Piotr Zielinski, alla ricerca del talento perduto

Il polacco con Spalletti non riesce a rendere come con Gattuso. Si è perso nuovamente nei meandri della sua insicurezza

Con la gestione di Luciano Spalletti sono migliorati diversi giocatori. Basta pensare a Mario Rui, Rrhamani e a tanti altri. Chi rimane sempre al palo è Piotr Zielinski. Il polacco, 25 anni, dovrebbe esplodere ma è l’unico che ancora non riesce a farlo. La continuità è sempre stata la sua pecca. L’anno scorso con Gattuso aveva trovato gol e prestazioni d’autore (10 reti e 10 assist). Quest’anno si è di nuovo perso nei meandri della sua insicurezza. Appoggi sbagliati, conclusioni non proprio all’altezza della sua fama, e spesso assente. Anche mentalmente. Come se si giocasse una partita virtuale.

PIOTR ZIELINSKI, LE DOTI TECNICHE

Eppure le doti tecniche non gli mancano. Destro e sinistro per lui non fa differenza. Tocco di palla sublime e movenze da fuoriclasse.  Ma non basta. Piotr sembra fuori anche dal punto di vista tattico. Con il lancio in verticale che predilige Spalletti, i trequartisti spesso vengono tagliati fuori. E infatti sono rari gli inserimenti del polacco che è avulso dalla manovra e spesso se attaccato perde alcuni palloni importanti. L’azione del possibile vantaggio di Abraham passa da un suo errore.

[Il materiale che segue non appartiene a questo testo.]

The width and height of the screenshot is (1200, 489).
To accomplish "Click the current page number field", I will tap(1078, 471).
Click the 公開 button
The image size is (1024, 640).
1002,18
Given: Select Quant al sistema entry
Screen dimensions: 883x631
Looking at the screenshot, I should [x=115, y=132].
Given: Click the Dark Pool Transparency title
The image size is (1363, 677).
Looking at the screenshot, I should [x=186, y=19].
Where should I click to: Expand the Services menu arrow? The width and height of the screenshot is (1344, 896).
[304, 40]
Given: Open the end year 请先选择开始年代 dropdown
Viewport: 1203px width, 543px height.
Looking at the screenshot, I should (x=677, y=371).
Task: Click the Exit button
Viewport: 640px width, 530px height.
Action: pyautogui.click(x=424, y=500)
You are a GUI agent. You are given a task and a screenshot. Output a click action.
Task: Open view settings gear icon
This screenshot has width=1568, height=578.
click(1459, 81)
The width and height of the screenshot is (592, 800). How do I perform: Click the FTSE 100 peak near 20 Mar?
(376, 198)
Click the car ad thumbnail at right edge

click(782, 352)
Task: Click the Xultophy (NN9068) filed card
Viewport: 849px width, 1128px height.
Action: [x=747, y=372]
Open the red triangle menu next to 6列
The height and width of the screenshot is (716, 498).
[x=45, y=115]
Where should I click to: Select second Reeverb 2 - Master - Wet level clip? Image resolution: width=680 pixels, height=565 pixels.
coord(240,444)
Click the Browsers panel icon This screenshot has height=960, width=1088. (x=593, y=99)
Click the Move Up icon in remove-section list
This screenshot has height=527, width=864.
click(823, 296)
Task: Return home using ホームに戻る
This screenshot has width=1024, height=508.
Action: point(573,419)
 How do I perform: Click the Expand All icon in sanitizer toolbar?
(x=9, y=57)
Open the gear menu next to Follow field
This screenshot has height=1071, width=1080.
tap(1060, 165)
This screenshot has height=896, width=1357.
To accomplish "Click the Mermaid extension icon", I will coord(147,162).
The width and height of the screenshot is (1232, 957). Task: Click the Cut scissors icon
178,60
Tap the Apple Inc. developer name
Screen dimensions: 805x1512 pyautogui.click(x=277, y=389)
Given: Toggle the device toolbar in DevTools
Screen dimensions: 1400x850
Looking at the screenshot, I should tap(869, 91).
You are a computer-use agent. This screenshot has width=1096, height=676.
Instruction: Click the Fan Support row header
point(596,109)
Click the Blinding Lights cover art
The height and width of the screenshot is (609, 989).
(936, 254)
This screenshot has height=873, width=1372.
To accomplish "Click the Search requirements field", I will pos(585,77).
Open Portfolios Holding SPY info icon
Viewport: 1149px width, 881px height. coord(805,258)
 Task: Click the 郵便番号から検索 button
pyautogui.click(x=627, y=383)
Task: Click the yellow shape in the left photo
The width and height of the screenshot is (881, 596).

E non è la prima volta. Ci auguriamo che Spalletti, dall’alto della sua esperienza, riesca a trovare una soluzione per cercare di ritrovare un calciatore importante. Piotr Zielinski ha bisogno di sentirsi coinvolto. Ma sta anche a lui svegliarsi da questo torpore. Altrimenti rischia di sedersi in panchina. Ma un talento del genere non va sprecato.  La “cattiveria” e un  po’ di “cazzimma” in più e meno morbidezza nei contrasti potrebbero risollevare le sue sorti.

Ora sembra un oggetto smarrito, quello che si trova nelle sale degli aeroporti.  In attesa di trovare il padrone che in questo caso è lui stesso.  Un attesa lunga al momento che non piace a nessuno. I tifosi azzurri, stanno cercando di capire quanto vale Piotr. E’ sempre ai confini dall’essere un grande talento (spesso paragonato a sproposito a De Brujne) ad un giocatore normale. Negli ultimi tempi sembra proprio assente. E’ ora che torni a macinare chilometri  e mostrare il suo estro. Aspettando Godot.